Des managers bénévoles vont délivrer des messages de savoir-être aux collégiens de quartiers défavorisés. Décapant et enrichissant pour tout le monde.
Il est 6 h 45, le matin est noir et glacial. Une berline cossue s’échappe d’un parking de l’un des quartiers chics de la capitale. À son bord, Marie-Anne, la cinquantaine élégante, manager chez Manpower. Elle a programmé sa destination sur son GPS : le collège Jean-Macé, à Fontenay-sous-Bois (94), au coeur d’une zone d’éducation prioritaire (zep). Un rendez-vous d’affaires ? Non, une mission : convaincre en deux heures des élèves de cinquième et de sixième qu’ils ont un potentiel et qu’ils peuvent l’exploiter pour réussir à l’école.
Ils sont des dizaines de cadres de grandes entreprises à s’être enrôlés comme Marie-Anne sous la bannière d’Énergie Jeunes, une association centrée sur la prévention du décrochage scolaire fondée par Philippe Korda, entrepreneur expert en management et en stratégie. C’est en parrainant une classe d’enfants en grande difficulté dans un quartier défavorisé que l’idée lui vient de créer un produit de formation s’adressant spécifiquement aux enfants de quartiers difficiles qui les aiderait à développer leur motivation pour le travail. Concevoir des formations, c’est le truc de Philippe Korda, c’est même le coeur de son métier : de grands groupes le sollicitent pour qu’il forme leurs cadres, qu’il s’agisse de management ou d’accroître leur implication dans l’entreprise.
Pour faire passer son message, Philippe Korda a besoin d’animateurs bénévoles. Où les trouver ? Chez ses clients. Voilà comment des cadres de L’Oréal, Atos ou HSBC se retrouvent face à des classes de gamins des cités. « La première fois, ils sont terrifiés, rapporte Philippe Korda, même si ce sont des dirigeants habitués aux comités de direction. » La veille de sa première intervention, Christian, de Siemens, n’a pas fermé l’oeil : « J’étais aussi stressé que si j’avais à présenter un business concept à des clients. »
Dans l’intérêt bien compris des entreprises
Mais pourquoi diable ces sociétés envoient-elles des volontaires sur ce front ? Il ne s’agit pas de vendre leur marque, cela leur est strictement interdit. Pure philanthropie, vraiment ? Selon Philippe Korda, elles y trouvent leur intérêt, mais à long terme. Les entreprises ont compris que pauvreté et chômage menaçaient leur activité d’aujourd’hui comme leurs profits de demain. « L’entreprise ne peut pas prospérer dans un environnement dégradé. Elle aura du mal à recruter une main-d’oeuvre qualifiée et va se trouver asséchée. »

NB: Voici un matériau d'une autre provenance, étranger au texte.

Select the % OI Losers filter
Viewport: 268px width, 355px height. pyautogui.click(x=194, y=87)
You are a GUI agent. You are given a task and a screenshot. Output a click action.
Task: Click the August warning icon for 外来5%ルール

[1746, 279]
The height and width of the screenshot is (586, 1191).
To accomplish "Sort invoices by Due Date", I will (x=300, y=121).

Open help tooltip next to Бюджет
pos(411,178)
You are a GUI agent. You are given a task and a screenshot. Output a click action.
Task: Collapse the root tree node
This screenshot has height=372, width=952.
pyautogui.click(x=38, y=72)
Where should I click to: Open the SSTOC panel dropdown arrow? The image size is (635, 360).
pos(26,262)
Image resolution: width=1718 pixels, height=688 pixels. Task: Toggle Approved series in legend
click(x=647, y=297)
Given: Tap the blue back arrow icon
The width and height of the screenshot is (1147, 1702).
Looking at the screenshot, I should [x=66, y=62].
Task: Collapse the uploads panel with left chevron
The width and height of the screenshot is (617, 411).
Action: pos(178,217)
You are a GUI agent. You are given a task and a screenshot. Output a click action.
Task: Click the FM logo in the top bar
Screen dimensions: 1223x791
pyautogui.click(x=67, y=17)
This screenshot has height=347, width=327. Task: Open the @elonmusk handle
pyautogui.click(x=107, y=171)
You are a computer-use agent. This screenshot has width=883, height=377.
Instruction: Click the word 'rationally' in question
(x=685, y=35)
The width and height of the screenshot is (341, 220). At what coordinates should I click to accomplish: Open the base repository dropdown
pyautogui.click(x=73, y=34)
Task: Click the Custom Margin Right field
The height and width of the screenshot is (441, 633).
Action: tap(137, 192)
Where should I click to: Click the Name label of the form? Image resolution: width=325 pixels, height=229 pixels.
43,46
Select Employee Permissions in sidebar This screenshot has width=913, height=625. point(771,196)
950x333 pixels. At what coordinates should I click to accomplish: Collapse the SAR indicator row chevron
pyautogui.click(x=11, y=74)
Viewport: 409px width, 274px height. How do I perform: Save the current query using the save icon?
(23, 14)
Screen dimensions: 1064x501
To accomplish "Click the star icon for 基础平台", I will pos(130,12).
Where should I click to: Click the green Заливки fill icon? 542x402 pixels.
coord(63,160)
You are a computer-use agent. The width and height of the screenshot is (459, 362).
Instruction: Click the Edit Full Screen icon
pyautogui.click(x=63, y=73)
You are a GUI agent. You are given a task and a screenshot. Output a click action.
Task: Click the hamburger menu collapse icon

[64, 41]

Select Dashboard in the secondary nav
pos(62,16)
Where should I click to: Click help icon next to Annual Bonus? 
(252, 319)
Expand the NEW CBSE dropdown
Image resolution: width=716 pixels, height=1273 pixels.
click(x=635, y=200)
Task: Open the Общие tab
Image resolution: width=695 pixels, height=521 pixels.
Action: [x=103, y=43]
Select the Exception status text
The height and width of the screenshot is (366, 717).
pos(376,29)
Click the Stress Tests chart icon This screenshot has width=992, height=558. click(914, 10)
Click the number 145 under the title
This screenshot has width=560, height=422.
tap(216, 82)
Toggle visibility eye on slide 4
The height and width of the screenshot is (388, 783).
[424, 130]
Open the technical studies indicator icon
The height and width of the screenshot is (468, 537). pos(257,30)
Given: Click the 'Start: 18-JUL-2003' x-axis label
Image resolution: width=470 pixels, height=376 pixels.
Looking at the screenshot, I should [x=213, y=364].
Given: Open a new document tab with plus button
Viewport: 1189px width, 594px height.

Créer de la valeur économique en créant de la valeur sociétale, tel est le nouveau défi du capitalisme. L’affaire a été théorisée par Michael Porter. Après avoir soutenu pendant vingt-cinq ans que le profit était le seul indicateur de réussite d’une entreprise, ce gourou en matière de stratégie d’entreprise, professeur à Harvard, met en avant la « valeur partagée ». L’entreprise ne peut plus se centrer uniquement sur le bénéfice de l’actionnaire ; pour réussir aujourd’hui, elle doit créer un bénéfice partagé entre l’actionnaire, le client, qu’elle doit fidéliser, les salariés, qui doivent s’épanouir sinon les meilleurs la quittent, et la société. Engager leurs salariés dans ce type d’actions citoyennes devient donc le nouveau credo des entreprises. Selon Philippe Korda, l’effet est à double détente : « S’impliquer dans de telles actions est une source de fierté pour les collaborateurs, cela développe de la solidarité entre eux et un attachement à l’entreprise. »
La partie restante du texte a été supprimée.